I want to take a min here to talk about forcing people who have hurt you to see your pain and validate it. This is a self-mutilating action that NEVER ends well. For years I felt that if I could make my mother see the pain that she caused me and validate that pain for me that I could finally begin to heal. These were all lies I was telling myself. I didn’t need her to realize or admit to what she had done and how it had devastated me. To make matters worse my mother will go out of her way to gaslight me and invalidate my pain. It took me years to realize that during almost every phone call she would try and pick open old wounds and still not accept her part in creating them. My mother during a call about making Christmas cookies: “Do you remember that tragic event that happened to you and gave you nightmares for 7 years”? : let me randomly bring that up and totally trigger you so that I can remind you that it’s not my fault and I seem to have some sick pleasure in torturing you about it”. Then she will chuckle to herself and say oops I forgot you don’t like to talk about that. Her narrative tells a story of how I was such a rebellious unruly child that she ” let” me get married at 15 because she had no choice. It shifts back and forth between I never told her about all the abuse I endured to ” I lied so much” that she couldn’t believe me. She also blames the traumatized mentally ill teenager she married and tried to pass off as a father figure. ” I couldn’t be a decent mother because I stayed with this person for over 20 years who was a seriously ill addict who terrorized my children and I never did anything about it other than scream at him. The theme is always the same, none of it was her fault and I am a sick unforgiving person who is responsible for my own problems.
Some things I learned:
- Trauma is not a life sentence but you have to move away from the fire or you will continue to burn.

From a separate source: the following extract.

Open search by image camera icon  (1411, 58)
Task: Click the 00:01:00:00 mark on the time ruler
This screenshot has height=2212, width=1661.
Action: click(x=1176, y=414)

- I do not love my mother and that is ok.
- I will never ” force her to see what she did”. By trying to do this I only hurt myself.
- I don’t care if she knows how well I am doing or not.
- She brings nothing of value to my life NOTHING, therefore, she has no place in it
- Forgiveness is for my inner peace. I feel that I reached a place of forgiveness and peace when I stopped thinking about my mother that often. Forgiveness is not erasing that slate of your Abuser and allowing them to keep abusing you. For Example: My mother is still friends with the pedophile she married me to at 15. She sees nothing wrong with this. A few years ago I saw him liking and commenting on pictures of my children that she had shared. The was the end I cut her off. A year after that she changed her setting so I can’t see who she is friends with and again he is still commenting on her post. Is this a person who is sorry? A person who has reflected on her past mistakes and changed? Absolutely not.
- My mother’s opinion of me and her point of view are of no consequence to my recovery or wellbeing.
- I am who I am through my own hard work and resilience. The book of my past has been written, there are good parts and bad parts. All of the parts make me who I am and no one part defines who I am. I have been celebrating recovery for almost 5 years. That’s 5 years of better, healthier choices that have moved my life forward, almost 3 years without nightmares, panic attacks and battles of depression. That’s almost half a decade of letting go of things that don’t serve me to make room for things that do. That’s hope that I will continue to grow and thrive another 5 years, then another 5 years. Overall I have a track record of almost 40 years of being able to handle anything. I’m ready for what’s next!